The step of obtaining a subcooling value of refrigerant leaving the condenser may comprise the steps of: measuring a temperature of refrigerant leaving the condenser, measuring a pressure of refrigerant entering the condenser and/or a pressure of refrigerant leaving the condenser, and calculating the subcooling value based on the measured temperature and pressure. The condensing temperature of the refrigerant passing through the condenser is dependent on the pressure of the refrigerant. Accordingly, for a given type of refrigerant, it is possible to derive the condensing temperature from the pressure of the refrigerant passing through the condenser. It can be assumed that the pressure of the refrigerant only varies insignificantly as it passes through the condenser. Therefore an appropriate estimate for the pressure prevailing inside the condenser can be obtained by measuring the pressure of the refrigerant immediately before it enters the condenser or immediately after it leaves the condenser. As an alternative, the pressure of refrigerant entering the condenser as well as the pressure of refrigerant leaving the condenser may be measured, and an estimate for the pressure prevailing inside the condenser can be calculated as an appropriately weighted average of the two measured pressure values. As another alternative, the pressure of refrigerant entering the condenser or the pressure of refrigerant leaving the condenser can be measured at any distance, and an estimate for the pressure prevailing inside the condenser can be calculated by appropriately correlations of the pressure drop between the measured pressure point and the condenser.

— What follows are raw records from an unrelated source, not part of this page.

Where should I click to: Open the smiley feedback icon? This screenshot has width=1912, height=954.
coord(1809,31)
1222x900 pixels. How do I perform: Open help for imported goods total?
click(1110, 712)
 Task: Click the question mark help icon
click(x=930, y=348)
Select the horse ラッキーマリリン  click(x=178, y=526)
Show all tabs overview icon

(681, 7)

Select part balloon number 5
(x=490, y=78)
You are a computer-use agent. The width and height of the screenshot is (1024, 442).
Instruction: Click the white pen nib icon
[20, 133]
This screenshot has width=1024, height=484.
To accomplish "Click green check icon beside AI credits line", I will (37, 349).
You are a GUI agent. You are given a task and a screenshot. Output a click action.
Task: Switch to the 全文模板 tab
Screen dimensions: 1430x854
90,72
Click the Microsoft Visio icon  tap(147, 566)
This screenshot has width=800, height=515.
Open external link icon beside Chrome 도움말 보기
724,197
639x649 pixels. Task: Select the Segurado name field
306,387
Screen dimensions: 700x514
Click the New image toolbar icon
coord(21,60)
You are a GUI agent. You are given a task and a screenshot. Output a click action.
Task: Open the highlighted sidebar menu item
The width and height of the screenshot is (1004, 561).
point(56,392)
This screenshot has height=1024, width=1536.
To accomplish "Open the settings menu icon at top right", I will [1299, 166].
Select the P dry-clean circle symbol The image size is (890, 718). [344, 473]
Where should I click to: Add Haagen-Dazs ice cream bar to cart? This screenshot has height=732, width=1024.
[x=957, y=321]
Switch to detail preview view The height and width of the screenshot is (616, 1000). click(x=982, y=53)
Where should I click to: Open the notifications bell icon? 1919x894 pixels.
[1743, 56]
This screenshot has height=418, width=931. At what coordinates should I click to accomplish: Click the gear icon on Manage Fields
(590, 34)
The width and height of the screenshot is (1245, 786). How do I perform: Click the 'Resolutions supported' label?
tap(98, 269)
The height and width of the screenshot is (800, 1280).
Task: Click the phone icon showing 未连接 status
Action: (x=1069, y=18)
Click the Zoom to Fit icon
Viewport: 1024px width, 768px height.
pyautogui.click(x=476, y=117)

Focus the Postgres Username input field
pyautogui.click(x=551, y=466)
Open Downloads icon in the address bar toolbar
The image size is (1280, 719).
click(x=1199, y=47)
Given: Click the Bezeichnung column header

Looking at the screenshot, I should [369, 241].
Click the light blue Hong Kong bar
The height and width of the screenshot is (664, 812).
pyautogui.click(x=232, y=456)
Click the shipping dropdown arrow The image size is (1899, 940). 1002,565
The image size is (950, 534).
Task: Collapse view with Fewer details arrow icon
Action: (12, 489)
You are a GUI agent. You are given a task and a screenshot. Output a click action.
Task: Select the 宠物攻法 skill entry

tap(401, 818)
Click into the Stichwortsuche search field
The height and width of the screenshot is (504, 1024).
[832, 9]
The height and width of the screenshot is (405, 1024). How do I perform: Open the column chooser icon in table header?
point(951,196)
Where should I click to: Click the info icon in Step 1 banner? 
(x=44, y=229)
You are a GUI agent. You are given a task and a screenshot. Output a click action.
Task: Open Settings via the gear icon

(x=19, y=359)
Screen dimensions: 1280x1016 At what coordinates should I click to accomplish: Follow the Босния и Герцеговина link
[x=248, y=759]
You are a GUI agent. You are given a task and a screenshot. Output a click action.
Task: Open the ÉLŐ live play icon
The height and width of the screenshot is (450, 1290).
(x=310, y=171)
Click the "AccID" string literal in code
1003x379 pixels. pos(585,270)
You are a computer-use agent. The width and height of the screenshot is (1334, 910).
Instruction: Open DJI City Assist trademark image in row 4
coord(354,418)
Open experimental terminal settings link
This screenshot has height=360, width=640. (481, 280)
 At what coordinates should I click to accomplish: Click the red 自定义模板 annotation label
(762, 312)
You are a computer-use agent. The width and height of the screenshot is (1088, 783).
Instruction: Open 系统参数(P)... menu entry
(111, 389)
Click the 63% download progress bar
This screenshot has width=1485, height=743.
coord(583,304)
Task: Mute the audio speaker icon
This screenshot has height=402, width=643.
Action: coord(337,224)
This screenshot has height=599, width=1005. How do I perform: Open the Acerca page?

Once an estimate for the pressure prevailing inside the condenser has been obtained, the condensing temperature can be derived, e.g. via a look-up table or a graph providing correlated values of pressure and condensing temperature for the particular refrigerant flowing in the refrigerant path of the vapour compression system. It should be noted that in the case that a mixed refrigerant is applied, the bubble point temperature rather than the condensing temperature will be derived in this manner.

When the condensing temperature has been derived as described above, the subcooling value can be calculated as the difference between the derived condensing temperature and the measured temperature of refrigerant leaving the condenser.

As an alternative, the subcooling value can be obtained in any other suitable manner.

The threshold value may be a substantially constant value. This should be interpreted to mean that, for a given vapour compression system having a given type of refrigerant flowing in the refrigerant path, a suitable threshold value is selected. However, the threshold value is, according to this embodiment, not changed during operation of the vapour compression system. The threshold value is selected in such a manner that, for the specific system and the specific kind of refrigerant, the threshold value represents a subcooling value, below which there is a risk that gaseous refrigerant is passing through the condenser, resulting in insufficient refrigerant flow to the evaporator as flash gas or bubbles enter the expansion valve, and thereby resulting in inefficient operation of the vapour compression system, as described above.

Design parameters of the vapour compression system which could influence on the choice of threshold value could, e.g., include dimensions of piping of the vapour compression system, refrigerant charge, evaporator and condenser size and type, presence or absence of various components, such as subcoolers, receivers, liquid-line-suction-line heat exchangers, etc. Furthermore, various control settings of the vapour compression system may be taken into account when selecting the threshold value, e.g. a set ramp up time for the compressor capacity. A slow ramp up time will allow a lower threshold value to be selected than a fast ramp up time.

As an alternative, the threshold value may be variable, depending on the current compressor capacity. According to this embodiment, apart from taking the specific vapour compression system and the specific kind of refrigerant into account when the threshold value is selected, the current compressor capacity is also taken into account. For instance, in the case that the current compressor capacity is low, a threshold value can be selected which is lower than is the case when the current compressor capacity is high .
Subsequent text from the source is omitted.